Open the file in RunMat Desktop and click Run or use the run shortcut shown in the app.

Desktop sends the script to the RunMat runtime, then updates the runtime panel with:

  • stdout from disp, fprintf, and other console output
  • figures created by plotting commands
  • workspace variables such as x and y
  • diagnostics if parsing, compilation, or execution fails

The workspace stays available after the run, so you can inspect variables and rerun after editing.

Work With Plots and Variables

Plots appear in the runtime panel as interactive figures. You can switch between figures, resize the panel, and export images when you need to save results.

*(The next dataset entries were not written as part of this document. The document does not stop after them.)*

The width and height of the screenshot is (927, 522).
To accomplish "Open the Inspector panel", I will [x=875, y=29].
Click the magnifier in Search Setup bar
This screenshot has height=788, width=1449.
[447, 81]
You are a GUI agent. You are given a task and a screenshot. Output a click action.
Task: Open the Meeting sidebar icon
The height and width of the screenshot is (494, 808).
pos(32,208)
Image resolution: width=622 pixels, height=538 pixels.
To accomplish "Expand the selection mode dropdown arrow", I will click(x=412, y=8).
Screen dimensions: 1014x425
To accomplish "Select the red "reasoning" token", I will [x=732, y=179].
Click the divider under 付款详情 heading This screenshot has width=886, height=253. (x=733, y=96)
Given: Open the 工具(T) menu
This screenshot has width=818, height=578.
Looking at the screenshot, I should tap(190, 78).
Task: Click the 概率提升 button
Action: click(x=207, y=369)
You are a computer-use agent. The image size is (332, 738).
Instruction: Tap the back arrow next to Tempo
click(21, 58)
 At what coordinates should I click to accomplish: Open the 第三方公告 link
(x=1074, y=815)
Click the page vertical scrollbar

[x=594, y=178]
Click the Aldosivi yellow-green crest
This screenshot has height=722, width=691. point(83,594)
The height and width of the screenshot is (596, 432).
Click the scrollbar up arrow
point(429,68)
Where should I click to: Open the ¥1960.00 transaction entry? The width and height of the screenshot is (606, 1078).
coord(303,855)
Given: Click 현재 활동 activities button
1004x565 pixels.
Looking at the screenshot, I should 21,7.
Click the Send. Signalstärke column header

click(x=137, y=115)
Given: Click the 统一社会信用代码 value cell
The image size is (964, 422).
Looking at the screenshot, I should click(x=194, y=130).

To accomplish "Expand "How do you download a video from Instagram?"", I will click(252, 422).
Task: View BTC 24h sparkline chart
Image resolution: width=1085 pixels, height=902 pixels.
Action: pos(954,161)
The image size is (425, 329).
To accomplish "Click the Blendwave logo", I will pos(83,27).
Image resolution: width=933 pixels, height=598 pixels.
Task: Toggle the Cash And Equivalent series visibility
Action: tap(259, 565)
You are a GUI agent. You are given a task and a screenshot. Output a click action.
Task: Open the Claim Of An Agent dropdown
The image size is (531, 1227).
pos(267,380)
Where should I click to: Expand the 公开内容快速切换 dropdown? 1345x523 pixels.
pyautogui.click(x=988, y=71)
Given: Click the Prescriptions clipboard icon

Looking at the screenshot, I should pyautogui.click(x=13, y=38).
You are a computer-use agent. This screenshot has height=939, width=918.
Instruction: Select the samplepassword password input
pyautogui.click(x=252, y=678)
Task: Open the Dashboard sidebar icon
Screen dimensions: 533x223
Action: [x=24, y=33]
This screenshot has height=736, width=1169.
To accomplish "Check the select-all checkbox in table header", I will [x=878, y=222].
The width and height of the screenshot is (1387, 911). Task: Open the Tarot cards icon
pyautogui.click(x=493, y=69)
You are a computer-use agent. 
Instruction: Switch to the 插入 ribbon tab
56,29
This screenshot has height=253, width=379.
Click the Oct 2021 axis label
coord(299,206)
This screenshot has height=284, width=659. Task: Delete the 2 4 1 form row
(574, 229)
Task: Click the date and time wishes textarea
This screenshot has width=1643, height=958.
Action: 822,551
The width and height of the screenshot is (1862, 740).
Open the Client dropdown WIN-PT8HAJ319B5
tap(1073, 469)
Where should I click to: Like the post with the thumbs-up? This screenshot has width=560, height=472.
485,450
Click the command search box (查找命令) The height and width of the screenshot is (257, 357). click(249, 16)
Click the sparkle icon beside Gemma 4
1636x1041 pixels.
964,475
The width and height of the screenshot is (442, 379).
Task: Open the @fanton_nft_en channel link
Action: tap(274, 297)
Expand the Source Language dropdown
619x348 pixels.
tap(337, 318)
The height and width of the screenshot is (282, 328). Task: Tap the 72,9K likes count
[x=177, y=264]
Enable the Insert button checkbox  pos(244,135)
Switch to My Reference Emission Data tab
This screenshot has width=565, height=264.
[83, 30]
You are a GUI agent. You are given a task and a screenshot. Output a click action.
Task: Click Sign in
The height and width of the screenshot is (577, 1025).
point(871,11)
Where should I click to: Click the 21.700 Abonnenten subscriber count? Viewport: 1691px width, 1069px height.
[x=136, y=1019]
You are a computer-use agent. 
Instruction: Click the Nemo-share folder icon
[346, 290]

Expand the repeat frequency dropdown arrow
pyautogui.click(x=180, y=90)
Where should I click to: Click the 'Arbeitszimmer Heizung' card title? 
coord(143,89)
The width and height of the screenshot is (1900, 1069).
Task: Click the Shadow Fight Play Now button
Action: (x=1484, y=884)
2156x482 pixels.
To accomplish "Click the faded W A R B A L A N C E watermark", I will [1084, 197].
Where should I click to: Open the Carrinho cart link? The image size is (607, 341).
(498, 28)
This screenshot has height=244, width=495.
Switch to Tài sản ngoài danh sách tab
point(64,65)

Variables appear in the variables pane with type, shape, and residency information. Use the inspector to materialize values when you need to look at array contents without printing everything to the console.

Use Project Settings

RunMat Desktop reads the same project manifests used by the CLI:

[package]
name = "my-project"

[sources]
roots = ["."]

[entrypoints.analysis]
path = "analysis.m"

Save this as runmat.toml in your project root. The CLI can run the same entrypoint with:

runmat run analysis

Desktop also stores app-specific project preferences, such as artifact location, notebook behavior, GPU preference, and run history settings. See Projects for project layout and Configuration Reference for shared runtime settings.

Desktop, Browser, and CLI

RunMat uses the same core runtime across all hosts:

HostBest for
DesktopLocal projects, native files, interactive plots, variables, and hardware GPU access.
BrowserZero-install experiments and sharing small examples.
CLIScripts, automation, CI, benchmarking, and terminal workflows.

You can move between them as your workflow changes. A script that runs in Desktop should also run from the CLI as long as it uses the same files, configuration, and runtime features.